Das Thüringer Ministerium für Landwirtschaft, Forsten, Umwelt und Naturschutz hat die Kleine Anfrage namens der Landesregierung mit Schreiben vom 11. Januar 2011 wie folgt beantwortet:

Zu 1.: Die Jagdausübung in den 27 Jagdbezirken gehört für Bedienstete (Beschäftigte und Beamte) der Landesforstverwaltung, die für die höhere oder gehobene Laufbahn forstlich ausgebildet sind, zur Dienstpflicht.

Zu 2.: Da für den in Beantwortung der Frage 1 benannten Personenkreis die Jagdausübung in den Landesjagdbezirken zur Dienstpflicht gehört, erfolgt dafür keine gesonderte Vergütung.

Zu 3.: Der zur Jagdausübung verpflichtete Bedienstete erhält eine Jagdaufwandsentschädigung p. a. von 70 Euro.

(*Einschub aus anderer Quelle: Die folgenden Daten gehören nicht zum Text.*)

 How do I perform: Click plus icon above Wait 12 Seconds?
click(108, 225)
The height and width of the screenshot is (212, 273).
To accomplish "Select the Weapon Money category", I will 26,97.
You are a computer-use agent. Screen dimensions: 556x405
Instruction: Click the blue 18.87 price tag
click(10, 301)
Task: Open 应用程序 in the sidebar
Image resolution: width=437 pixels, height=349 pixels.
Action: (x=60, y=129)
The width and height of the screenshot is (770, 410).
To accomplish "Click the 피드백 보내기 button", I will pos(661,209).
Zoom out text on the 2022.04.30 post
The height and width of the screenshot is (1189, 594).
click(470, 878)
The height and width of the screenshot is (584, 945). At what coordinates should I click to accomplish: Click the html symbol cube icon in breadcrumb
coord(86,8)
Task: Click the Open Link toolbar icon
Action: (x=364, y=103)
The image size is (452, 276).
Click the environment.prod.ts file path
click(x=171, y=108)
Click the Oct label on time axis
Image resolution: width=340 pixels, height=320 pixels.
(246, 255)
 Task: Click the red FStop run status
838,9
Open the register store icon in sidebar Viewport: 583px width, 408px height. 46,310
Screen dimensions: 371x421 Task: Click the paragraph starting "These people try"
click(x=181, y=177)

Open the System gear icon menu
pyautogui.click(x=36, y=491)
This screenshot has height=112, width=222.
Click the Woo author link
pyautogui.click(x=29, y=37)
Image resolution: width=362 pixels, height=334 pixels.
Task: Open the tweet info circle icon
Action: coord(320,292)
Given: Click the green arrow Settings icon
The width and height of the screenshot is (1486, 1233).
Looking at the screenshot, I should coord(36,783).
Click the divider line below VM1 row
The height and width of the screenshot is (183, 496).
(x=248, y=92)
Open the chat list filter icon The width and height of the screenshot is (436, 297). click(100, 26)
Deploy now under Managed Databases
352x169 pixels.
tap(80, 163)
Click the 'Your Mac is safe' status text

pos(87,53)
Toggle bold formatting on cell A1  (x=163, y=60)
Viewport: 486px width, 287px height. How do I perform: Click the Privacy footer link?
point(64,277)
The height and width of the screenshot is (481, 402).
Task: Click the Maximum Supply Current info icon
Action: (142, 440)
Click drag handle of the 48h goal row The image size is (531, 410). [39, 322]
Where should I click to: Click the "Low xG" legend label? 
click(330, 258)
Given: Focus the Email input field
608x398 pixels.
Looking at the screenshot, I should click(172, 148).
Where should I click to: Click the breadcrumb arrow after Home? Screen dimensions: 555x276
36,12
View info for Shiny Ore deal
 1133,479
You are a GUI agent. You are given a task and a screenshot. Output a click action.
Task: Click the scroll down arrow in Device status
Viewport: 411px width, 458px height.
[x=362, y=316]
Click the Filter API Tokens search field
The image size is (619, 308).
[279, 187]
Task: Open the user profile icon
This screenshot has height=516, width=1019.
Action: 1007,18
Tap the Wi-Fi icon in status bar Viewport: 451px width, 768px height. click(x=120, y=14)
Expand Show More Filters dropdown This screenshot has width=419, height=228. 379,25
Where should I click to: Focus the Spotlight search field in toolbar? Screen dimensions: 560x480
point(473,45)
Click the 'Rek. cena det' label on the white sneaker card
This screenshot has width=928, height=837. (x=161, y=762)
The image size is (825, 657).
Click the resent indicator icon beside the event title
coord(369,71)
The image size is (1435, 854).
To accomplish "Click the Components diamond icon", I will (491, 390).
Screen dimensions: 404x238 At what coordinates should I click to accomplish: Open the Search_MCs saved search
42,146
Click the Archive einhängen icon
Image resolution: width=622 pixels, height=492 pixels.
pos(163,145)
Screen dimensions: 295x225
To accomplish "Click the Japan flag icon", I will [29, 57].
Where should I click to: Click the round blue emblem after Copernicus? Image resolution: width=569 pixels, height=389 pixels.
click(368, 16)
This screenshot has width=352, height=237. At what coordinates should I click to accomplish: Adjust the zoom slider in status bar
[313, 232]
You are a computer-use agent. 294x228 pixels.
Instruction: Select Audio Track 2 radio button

Für den eigenständigen Transport von erlegtem Schalenwild wird ein Lieferlohn - gestaffelt nach Wildart und Wildklasse - von sieben Euro bis neun Euro je Stück gezahlt.

Zu 4.: Beschäftigte der Landesforstverwaltung sind nach § 2 Abs. 1 Nr. 1 Siebtes Buch Sozialgesetzbuch - Gesetzliche Unfallversicherung - (SGB VII) in Verbindung mit § 128 Abs. 1 Nr. 1 SGB VII bei Jagdunfällen bei der Unfallkasse Thüringen (UKT) gesetzlich unfallversichert. Wird ein Beamter durch einen Dienstunfall verletzt, wird ihm Unfallfürsorge durch den Freistaat Thüringen gewährt (§ 30 Beamtenversorgungsgesetz).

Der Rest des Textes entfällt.